Pull every line containing "agent" from the listing.
(MATERIAL PROVIDED)
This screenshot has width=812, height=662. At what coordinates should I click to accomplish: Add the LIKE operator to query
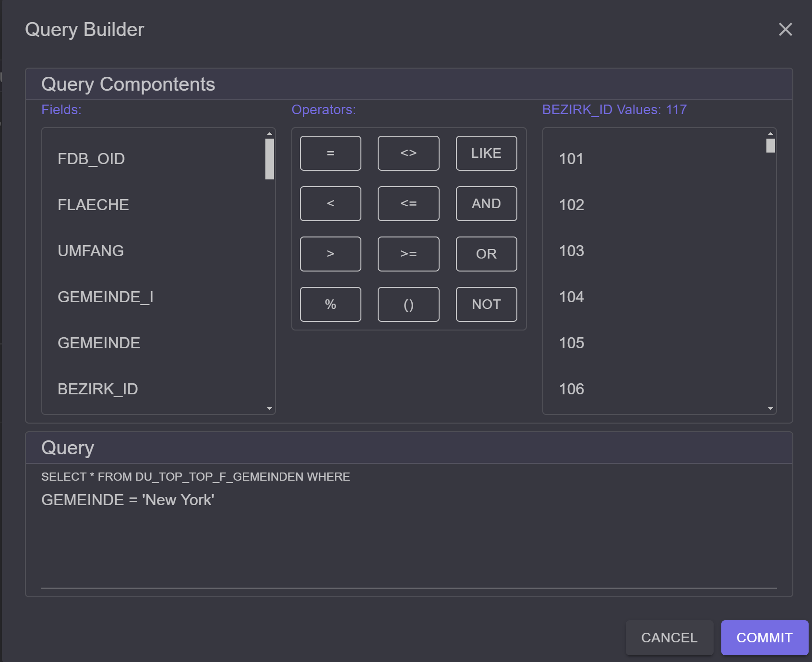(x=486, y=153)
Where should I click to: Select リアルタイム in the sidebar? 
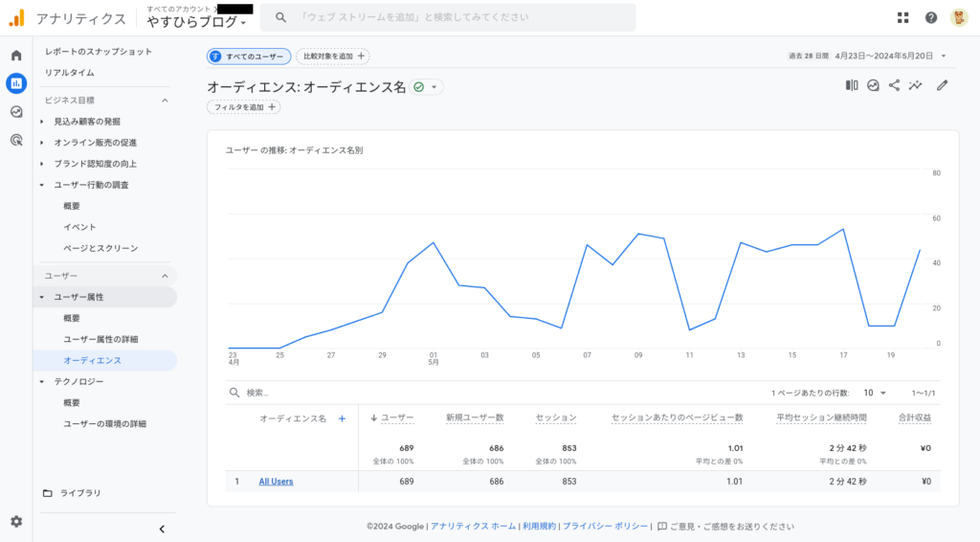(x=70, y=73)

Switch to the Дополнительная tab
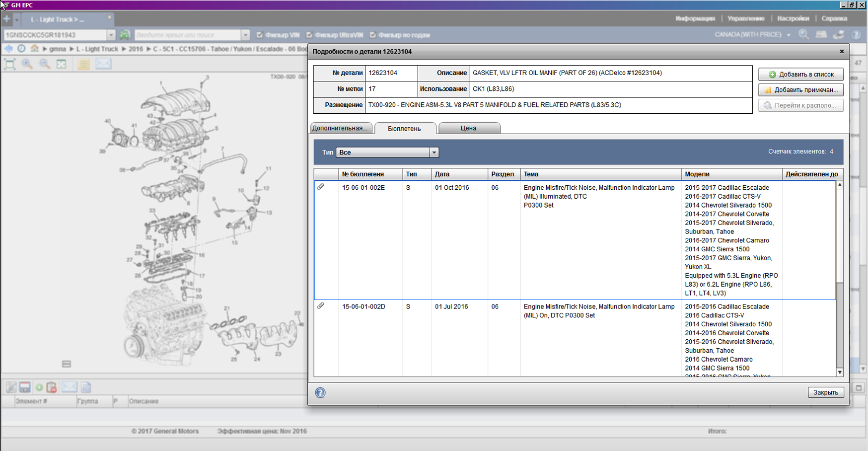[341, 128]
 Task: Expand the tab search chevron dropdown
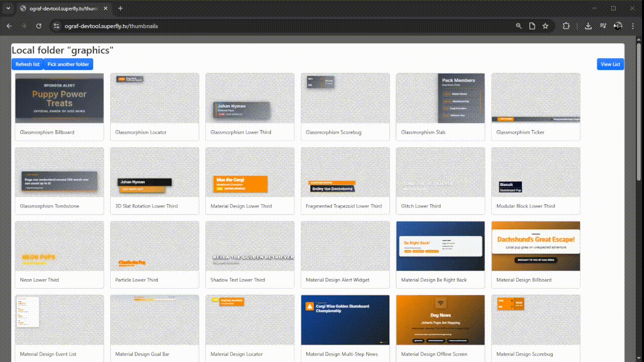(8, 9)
(End MATERIAL PROVIDED)
(MATERIAL PROVIDED)
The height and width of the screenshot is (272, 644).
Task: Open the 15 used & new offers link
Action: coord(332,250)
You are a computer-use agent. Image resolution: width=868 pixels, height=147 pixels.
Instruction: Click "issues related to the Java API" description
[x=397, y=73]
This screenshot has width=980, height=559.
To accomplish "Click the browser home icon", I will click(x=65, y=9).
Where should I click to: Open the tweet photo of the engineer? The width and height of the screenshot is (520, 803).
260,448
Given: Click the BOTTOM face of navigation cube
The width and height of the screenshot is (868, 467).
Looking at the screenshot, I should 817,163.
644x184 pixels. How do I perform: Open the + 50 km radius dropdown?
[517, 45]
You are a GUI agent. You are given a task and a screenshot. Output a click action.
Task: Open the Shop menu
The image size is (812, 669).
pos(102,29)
(End MATERIAL PROVIDED)
• **ANSWER**
You are a computer-use agent. Image resolution: width=868 pixels, height=147 pixels.
You are a GUI agent. You are given a task and a screenshot. Output a click action.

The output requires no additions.